Kevin Thomas Boyd

Personal information
- Full name: Kevin Thomas Boyd
- Nationality: British
- Born: 23 June 1966 (age 60) Kingston upon Hull, England
- Height: 2.00 m (6 ft 7 in)
- Weight: 93 kg (205 lb; 14.6 st)

Sport
- Sport: Swimming
- Strokes: Freestyle
- Club: Hull Olympic, Borough of South Tyneside

Medal record
Men's swimming
Representing England
Commonwealth Games
| Silver medal – second place | 1986 Edinburgh | 400 m freestyle |
| Bronze medal – third place | 1986 Edinburgh | 4×200 m freestyle |
Representing Great Britain
Summer Universiade
| Bronze medal – third place | 1987 Zagreb | 400 m freestyle |

= Kevin Boyd =

English swimmer

Kevin Thomas Boyd (born 23 June 1966) is an English former competitive swimmer who represented Great Britain in the Olympics and World University Games, and England in the Commonwealth Games, during the 1980s. He competed internationally in freestyle swimming events.

» Supplied data:
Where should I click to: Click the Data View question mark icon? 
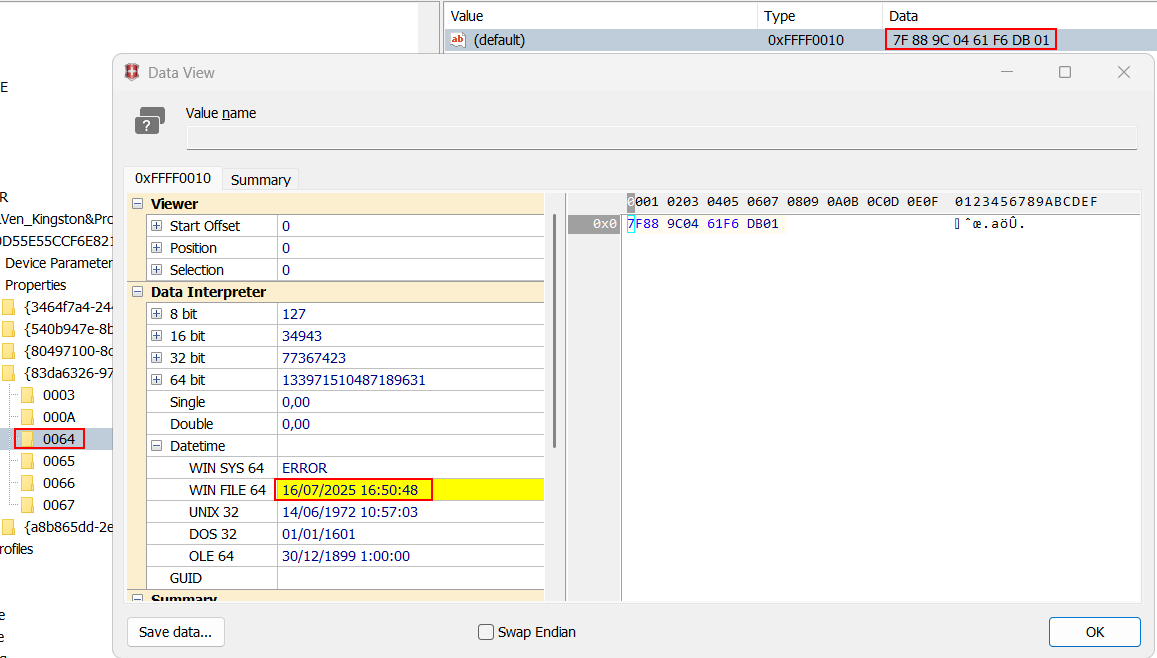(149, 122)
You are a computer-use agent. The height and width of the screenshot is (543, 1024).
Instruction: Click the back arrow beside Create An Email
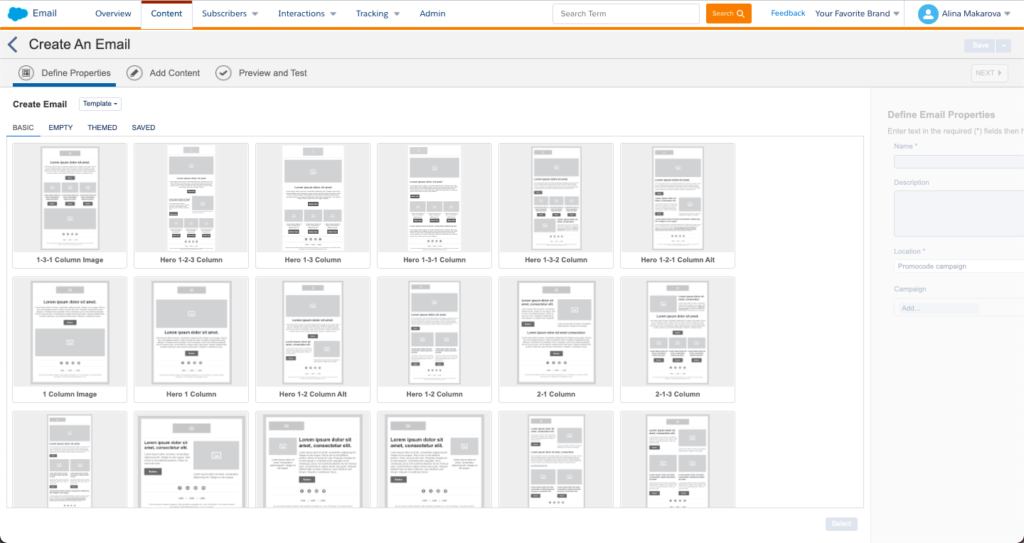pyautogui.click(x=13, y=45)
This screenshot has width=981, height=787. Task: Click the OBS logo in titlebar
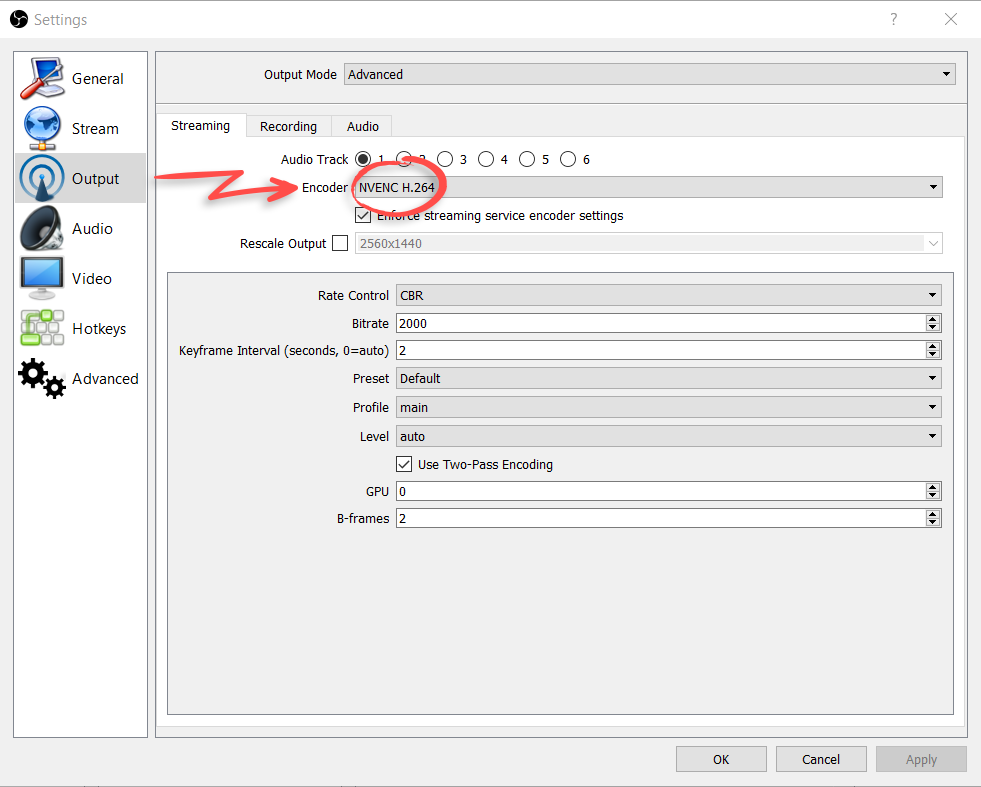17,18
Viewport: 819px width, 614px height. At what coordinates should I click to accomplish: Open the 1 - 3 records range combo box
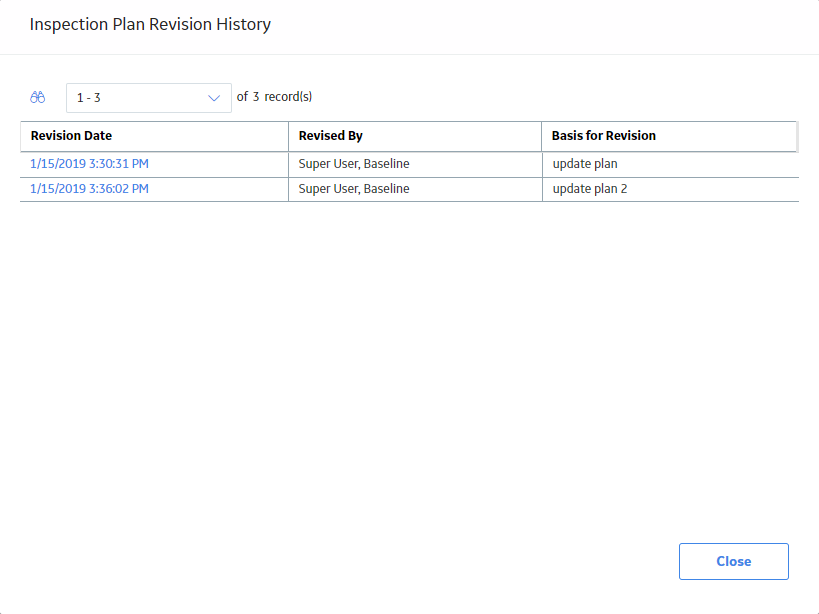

» Questions:
(1) According to the Kevin Boyd profile, in which city was he born?
(2) Repeat the stretch of the Kevin Boyd profile from "Personal information" through "lb; 14.6 st)".
The records have nothing to do with the Kevin Boyd profile.

» Solution set:
(1) Kingston upon Hull, England.

(2)
Personal information
- Full name: Kevin Thomas Boyd
- Nationality: British
- Born: 23 June 1966 (age 60) Kingston upon Hull, England
- Height: 2.00 m (6 ft 7 in)
- Weight: 93 kg (205 lb; 14.6 st)